### Records for this task
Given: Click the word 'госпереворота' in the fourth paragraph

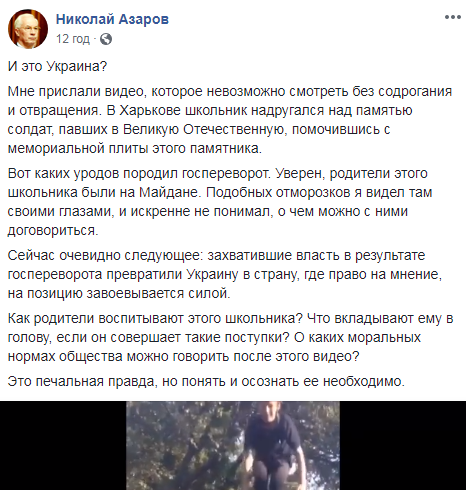Looking at the screenshot, I should tap(55, 275).
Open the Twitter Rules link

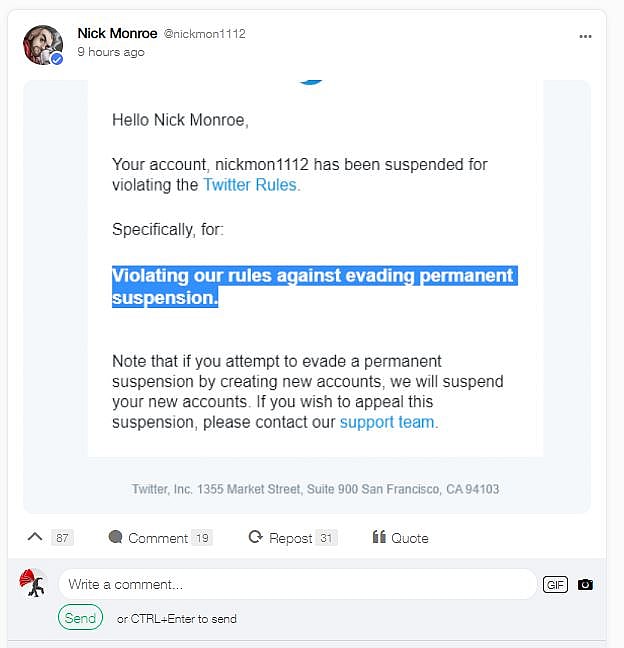pyautogui.click(x=251, y=185)

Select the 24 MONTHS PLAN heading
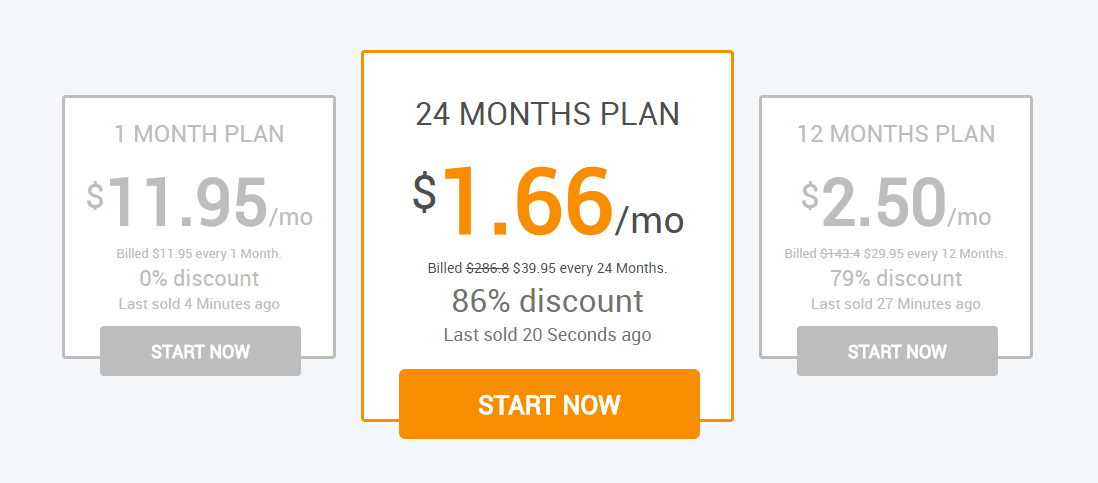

### What the task requires
Rewrite the listing with "Select" replaced by "Choose" and everything else left unchanged, leaving out the pictures.

### Solution to the problem
Given: Click the word 'госпереворота' in the fourth paragraph

Looking at the screenshot, I should tap(55, 275).
Open the Twitter Rules link

pyautogui.click(x=251, y=185)

Choose the 24 MONTHS PLAN heading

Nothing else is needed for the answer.